Commentary: The ISOs/RTOs have made a strong case for significant flexibility in developing an aggregation program and in the timing of when such a program is needed. Perhaps one of the most salient observations about the RTO/ISO community’s comments was the Southwest Power Pool’s apparent decision not to file comments. This omission seems to indicate that, as ISO-NE observes, there may not be significant interest in DER aggregation in some regions.
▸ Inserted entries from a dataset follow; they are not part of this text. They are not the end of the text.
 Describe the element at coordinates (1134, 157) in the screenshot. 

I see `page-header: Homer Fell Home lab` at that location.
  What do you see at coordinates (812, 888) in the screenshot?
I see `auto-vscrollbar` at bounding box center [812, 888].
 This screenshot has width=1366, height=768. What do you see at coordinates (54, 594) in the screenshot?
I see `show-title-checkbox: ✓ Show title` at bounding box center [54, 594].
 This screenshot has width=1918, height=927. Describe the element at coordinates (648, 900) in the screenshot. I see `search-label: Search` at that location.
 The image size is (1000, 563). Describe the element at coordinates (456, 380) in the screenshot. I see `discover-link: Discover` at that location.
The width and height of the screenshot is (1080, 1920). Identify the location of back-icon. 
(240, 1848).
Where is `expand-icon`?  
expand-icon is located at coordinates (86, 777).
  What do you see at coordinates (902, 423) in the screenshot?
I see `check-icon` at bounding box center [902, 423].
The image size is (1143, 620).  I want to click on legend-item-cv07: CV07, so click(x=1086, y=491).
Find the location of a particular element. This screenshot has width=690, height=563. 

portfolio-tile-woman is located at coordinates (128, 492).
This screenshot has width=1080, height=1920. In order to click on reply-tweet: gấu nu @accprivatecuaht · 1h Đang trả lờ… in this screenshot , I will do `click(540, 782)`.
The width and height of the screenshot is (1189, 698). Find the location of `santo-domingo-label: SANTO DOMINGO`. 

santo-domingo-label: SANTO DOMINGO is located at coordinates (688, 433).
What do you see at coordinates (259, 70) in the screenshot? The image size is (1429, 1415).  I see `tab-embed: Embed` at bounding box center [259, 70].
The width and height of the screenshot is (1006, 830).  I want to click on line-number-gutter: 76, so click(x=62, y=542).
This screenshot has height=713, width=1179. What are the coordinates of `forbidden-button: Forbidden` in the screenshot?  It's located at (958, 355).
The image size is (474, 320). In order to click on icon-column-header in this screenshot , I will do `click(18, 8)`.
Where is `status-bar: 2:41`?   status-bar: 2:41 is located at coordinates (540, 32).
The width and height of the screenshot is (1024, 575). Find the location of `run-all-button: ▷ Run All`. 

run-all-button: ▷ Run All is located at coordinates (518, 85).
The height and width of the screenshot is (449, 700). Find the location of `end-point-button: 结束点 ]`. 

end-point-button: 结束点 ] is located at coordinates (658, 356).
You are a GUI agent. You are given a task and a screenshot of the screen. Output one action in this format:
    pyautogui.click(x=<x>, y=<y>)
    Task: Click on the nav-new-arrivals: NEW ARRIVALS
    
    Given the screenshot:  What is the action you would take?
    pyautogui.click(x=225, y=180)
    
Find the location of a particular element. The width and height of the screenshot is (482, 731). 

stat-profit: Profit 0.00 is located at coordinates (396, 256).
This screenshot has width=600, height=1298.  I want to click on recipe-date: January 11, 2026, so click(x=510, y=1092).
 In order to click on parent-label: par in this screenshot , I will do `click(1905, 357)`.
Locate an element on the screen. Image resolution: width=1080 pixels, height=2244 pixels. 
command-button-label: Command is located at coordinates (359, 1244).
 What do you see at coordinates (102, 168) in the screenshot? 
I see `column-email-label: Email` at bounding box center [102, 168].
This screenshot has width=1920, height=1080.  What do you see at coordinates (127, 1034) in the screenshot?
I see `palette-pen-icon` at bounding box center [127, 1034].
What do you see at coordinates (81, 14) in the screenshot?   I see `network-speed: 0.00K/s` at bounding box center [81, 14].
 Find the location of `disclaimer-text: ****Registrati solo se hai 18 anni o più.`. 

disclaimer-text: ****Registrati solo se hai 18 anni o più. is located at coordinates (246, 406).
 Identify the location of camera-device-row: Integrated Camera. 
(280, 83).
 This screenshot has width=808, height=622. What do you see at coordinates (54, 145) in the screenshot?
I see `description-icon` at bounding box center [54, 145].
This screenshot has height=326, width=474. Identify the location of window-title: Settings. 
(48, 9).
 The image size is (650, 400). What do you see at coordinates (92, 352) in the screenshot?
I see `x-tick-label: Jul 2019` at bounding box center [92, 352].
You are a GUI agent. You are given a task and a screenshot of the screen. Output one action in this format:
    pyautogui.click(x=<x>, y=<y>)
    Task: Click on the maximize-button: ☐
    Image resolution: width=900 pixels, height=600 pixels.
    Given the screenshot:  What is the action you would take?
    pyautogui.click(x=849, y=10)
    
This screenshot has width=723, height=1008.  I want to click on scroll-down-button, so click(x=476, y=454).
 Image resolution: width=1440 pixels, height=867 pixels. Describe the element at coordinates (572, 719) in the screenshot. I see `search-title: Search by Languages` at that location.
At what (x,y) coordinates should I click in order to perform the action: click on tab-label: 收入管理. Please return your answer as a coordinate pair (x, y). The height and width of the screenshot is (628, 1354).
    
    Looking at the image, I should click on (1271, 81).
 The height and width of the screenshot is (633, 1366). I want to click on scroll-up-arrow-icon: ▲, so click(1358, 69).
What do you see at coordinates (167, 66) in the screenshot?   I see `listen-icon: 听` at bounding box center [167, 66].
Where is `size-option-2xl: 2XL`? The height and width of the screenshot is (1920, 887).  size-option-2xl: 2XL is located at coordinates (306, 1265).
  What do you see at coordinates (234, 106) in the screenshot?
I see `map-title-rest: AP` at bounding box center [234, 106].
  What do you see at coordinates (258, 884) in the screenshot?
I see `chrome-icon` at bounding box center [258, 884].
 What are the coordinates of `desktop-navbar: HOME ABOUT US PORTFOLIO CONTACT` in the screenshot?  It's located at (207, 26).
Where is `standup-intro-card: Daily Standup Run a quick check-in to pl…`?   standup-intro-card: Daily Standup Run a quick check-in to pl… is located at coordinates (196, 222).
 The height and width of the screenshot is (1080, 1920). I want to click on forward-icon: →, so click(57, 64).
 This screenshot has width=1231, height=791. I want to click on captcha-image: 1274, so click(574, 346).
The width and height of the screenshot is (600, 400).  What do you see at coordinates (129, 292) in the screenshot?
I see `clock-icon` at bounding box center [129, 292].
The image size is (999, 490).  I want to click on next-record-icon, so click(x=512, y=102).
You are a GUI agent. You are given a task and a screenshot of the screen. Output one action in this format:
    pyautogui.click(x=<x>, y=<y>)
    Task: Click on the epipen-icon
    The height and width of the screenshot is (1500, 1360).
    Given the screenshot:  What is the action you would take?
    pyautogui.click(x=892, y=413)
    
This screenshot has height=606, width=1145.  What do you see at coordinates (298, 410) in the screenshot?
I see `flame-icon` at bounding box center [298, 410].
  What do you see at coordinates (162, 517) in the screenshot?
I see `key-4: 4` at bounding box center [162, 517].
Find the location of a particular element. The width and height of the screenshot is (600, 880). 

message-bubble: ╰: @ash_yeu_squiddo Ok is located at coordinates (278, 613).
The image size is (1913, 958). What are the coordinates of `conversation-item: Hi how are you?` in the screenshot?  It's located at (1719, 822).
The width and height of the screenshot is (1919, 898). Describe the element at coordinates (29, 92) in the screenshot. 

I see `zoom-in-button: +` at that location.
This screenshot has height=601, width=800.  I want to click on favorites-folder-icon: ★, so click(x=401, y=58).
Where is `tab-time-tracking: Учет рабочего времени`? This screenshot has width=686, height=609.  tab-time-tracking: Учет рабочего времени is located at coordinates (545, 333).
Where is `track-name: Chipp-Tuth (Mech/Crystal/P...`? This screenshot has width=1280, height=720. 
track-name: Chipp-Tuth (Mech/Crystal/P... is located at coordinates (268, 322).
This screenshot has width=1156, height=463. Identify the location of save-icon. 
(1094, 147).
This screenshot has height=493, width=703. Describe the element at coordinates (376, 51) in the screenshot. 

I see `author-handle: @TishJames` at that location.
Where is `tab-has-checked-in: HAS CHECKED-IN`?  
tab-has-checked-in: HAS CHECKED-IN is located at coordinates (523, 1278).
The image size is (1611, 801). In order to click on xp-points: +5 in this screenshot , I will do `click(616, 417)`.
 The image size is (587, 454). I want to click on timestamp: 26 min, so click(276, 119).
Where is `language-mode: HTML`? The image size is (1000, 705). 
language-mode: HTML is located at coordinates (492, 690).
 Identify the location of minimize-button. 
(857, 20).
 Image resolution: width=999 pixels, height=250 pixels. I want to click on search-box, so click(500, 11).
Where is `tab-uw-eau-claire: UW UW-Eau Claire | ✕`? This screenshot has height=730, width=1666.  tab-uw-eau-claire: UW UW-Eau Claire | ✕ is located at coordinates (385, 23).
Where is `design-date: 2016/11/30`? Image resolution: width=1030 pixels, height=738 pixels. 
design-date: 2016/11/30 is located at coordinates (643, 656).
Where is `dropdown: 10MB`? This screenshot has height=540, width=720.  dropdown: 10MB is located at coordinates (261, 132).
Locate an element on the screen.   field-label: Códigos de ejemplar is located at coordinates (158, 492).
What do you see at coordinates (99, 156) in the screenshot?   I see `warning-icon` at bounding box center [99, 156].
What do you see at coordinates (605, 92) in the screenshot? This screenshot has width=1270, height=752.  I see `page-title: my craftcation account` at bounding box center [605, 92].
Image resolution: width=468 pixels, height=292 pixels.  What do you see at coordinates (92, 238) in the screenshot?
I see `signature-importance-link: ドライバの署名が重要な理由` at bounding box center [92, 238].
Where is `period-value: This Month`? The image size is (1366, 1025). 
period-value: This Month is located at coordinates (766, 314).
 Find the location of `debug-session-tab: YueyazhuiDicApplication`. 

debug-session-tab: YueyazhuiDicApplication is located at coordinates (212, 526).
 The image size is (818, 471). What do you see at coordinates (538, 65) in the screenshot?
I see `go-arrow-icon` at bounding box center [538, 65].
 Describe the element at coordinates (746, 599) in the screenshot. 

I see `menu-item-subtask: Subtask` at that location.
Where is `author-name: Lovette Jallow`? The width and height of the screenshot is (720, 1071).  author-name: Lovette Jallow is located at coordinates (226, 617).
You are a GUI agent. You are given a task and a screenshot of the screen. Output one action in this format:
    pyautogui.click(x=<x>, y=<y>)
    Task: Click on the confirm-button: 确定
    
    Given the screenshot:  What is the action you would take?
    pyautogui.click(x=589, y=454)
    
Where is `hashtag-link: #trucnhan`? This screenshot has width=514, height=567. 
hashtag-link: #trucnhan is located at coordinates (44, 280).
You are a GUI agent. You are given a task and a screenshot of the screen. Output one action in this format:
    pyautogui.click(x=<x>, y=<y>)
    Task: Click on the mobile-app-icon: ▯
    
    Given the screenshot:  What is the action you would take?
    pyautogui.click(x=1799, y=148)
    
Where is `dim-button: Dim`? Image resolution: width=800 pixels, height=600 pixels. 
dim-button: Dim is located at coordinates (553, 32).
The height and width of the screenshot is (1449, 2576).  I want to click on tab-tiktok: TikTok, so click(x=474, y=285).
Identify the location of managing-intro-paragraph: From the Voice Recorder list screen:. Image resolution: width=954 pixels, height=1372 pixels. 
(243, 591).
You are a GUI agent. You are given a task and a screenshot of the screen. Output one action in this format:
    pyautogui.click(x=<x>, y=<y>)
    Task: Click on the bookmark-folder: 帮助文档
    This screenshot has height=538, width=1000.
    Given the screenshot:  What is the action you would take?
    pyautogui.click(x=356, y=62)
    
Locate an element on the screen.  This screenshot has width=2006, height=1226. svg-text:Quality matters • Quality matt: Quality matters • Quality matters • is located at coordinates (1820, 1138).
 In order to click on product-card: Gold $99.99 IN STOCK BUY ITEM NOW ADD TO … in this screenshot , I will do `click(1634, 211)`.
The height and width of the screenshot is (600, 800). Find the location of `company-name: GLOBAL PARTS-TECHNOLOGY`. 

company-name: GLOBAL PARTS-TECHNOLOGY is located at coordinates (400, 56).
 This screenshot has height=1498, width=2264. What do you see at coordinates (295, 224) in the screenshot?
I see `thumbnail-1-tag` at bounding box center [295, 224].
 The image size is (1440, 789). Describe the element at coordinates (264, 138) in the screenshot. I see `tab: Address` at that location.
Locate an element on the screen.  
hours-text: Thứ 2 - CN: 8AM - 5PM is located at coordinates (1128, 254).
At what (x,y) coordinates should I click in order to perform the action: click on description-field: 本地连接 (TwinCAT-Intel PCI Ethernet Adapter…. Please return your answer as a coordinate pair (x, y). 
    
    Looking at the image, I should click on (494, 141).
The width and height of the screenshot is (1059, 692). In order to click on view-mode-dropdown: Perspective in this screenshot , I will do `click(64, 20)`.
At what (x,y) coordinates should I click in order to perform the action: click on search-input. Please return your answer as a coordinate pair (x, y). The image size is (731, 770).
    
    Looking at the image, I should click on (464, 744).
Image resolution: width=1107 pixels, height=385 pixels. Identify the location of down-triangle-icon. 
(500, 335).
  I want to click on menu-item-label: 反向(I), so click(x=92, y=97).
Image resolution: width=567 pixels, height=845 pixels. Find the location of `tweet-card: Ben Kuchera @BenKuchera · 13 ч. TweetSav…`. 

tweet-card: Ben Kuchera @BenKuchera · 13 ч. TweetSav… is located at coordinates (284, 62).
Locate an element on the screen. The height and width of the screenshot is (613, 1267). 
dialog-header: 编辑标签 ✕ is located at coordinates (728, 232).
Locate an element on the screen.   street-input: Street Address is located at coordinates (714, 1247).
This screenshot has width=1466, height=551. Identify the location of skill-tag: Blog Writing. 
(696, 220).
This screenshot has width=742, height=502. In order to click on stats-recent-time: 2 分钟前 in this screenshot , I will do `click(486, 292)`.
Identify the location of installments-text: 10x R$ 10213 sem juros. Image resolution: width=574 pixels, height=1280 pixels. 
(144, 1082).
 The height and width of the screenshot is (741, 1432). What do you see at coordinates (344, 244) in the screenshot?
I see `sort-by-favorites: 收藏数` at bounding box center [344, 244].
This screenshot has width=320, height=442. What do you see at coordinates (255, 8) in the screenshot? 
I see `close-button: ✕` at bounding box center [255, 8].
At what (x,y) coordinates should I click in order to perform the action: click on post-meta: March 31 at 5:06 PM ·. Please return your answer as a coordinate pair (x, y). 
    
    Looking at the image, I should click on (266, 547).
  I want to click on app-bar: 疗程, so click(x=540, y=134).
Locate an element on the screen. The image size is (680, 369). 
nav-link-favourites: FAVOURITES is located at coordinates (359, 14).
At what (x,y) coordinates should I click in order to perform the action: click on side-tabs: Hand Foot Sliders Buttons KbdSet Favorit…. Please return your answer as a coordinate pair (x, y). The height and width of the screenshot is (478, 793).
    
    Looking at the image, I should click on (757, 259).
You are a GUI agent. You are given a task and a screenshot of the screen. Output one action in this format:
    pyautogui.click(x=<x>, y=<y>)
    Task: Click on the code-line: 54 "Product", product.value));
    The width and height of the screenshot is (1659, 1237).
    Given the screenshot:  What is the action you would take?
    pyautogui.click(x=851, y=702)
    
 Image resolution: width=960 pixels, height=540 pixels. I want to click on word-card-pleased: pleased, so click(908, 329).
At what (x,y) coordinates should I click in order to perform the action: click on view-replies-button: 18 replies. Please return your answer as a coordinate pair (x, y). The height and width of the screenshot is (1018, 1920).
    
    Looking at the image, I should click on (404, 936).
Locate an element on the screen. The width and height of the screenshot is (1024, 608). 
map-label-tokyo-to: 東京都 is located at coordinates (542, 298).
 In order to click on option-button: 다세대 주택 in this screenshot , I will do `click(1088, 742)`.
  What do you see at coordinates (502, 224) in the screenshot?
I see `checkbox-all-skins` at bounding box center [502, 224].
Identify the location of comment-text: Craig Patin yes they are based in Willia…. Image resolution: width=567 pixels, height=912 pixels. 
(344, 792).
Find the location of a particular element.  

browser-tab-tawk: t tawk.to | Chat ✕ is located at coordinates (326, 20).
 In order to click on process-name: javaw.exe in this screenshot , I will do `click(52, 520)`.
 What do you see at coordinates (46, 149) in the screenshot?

The lack of interest in higher-cost regions (e.g., ISO-NE) can be explained by the fact that demand response and net metering may be better options for small DERs, and larger DERs have other avenues for (at least) market compensation as a result of the Storage Final Rule or under PURPA. In lower-cost regions (e.g., SPP/MISO), lack of interest can be explained by a lack of DER penetration. The CAISO alleges the DOs’ interconnection processes as one reason, among others, that DER aggregation is not occurring today, without mentioning as other reasons for the lack of interest the facts that California’s net metering law has no size limitation (and provides compensation at the retail rate) and that the existing demand response aggregation program also provides significant compensation. Several of the issues that the RTOs/ISOs raise may be contested by DOs. For example, PJM assumes that a NEM customer has reserves to sell to the wholesale market; a DO may contest that its compensation to a NEM customer entitles it to sell such reserves. Stakeholder processes will have to deal with such contentious issues.